3. Ionization methods in mass spectrometry

Advanced technologies have recently emerged for acquiring high quality MS data. At a basic level, the process for MS acquisition consists of three parts: (i) ionization of the molecules in the sample, (ii) selection or separation of ions by mass-to-charge ratio (m/z), and (iii) detection of the resolved ions. For the purposes of this highlight, we will primarily discuss the electrospray family of ionization methods used for high-throughput MS analyses (Fig. 2). Electrospray ionization (ESI) is perhaps the most ubiquitous ionization method currently used for MS. In ESI, an electric field is applied across a mist of sprayed liquid sample to generate gas phase ions, which can then be directed into the MS. This approach couples well with liquid chromatography (LC) or ultrahigh-performance LC (UPLC) enabling molecules to be analysed as they elute from a column, thus generating a mass chromatogram as a function of elution time. This chromatographic coupling is especially helpful for detecting lower abundance metabolites from complex samples.
image file: d4np00026a-f2.tif
Fig. 2 Mass spectrometer ionization techniques in the electrospray family. The coloured panels depict from left to right electrospray ionization (ESI), laser ablation electrospray ionization (LAESI), desorption electrospray ionization (DESI), and acoustic mist ionization (AMI).

Typical sampling rates for UPLC-ESI-MS are between 1 and 10 minutes per sample. Another sampling strategy is to skip the chromatography and use automated, high-speed robotics to inject samples into the ESI-MS instrument directly. In these cases, an ultrafast solid phase extraction step can be used to desalt the sample and enhance ionization in the mass spectrometer. These instruments are compatible with high-throughput well plate formats such as 1536-well plates and can achieve sampling rates of 2–10 seconds per sample.28 ESI is by now ubiquitous, and the instruments leveraging this approach are readily available.
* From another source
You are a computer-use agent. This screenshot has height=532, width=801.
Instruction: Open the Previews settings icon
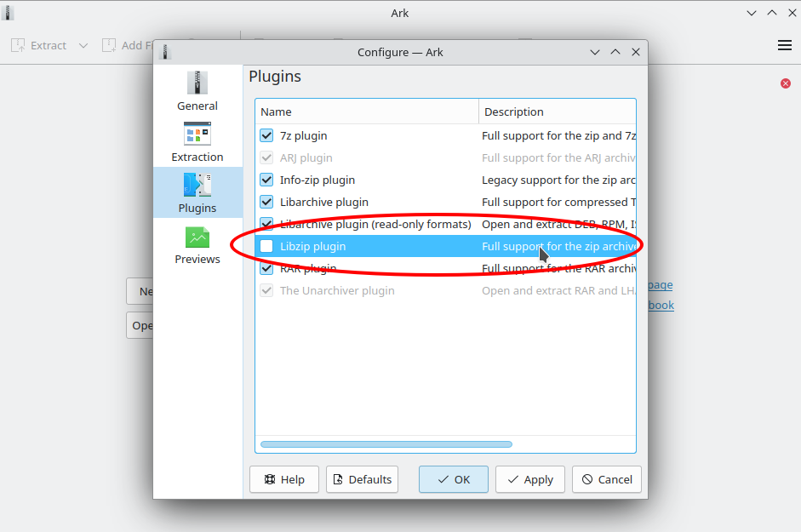(x=197, y=237)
The primary advantage of ESI compared to other methods is its ease of use, limited sample preparation, and LC compatibility, thus enabling the detection of thousands of metabolites across a wide range of abundances. Coupling to LC also has the benefit of limiting or eliminating ion suppression. A key disadvantage of ESI is that samples must be solubilized for analysis.

Laser ablation ESI (LAESI) is an alternative approach in which the sample is pulsed with a mid-IR laser to generate micro-explosions, ejecting predominantly neutral molecules into the gas phase.29 These molecules become ionized as they encounter a charged spray directed above the sample, and the charged ions are then shuttled into the MS. This approach was recently used to screen bacterial fatty acid production with sampling rates of <2 seconds per sample.30 The primary advantage of LAESI is that, unlike ESI, metabolites do not need to be extracted and solubilized; they can be detected directly from biological cultures without any sample preparation. However, this method is not compatible with LC separation, which limits the dynamic range of the approach for complex samples. These instruments are also less common than ESI instruments due to the cost and complexity of the laser component.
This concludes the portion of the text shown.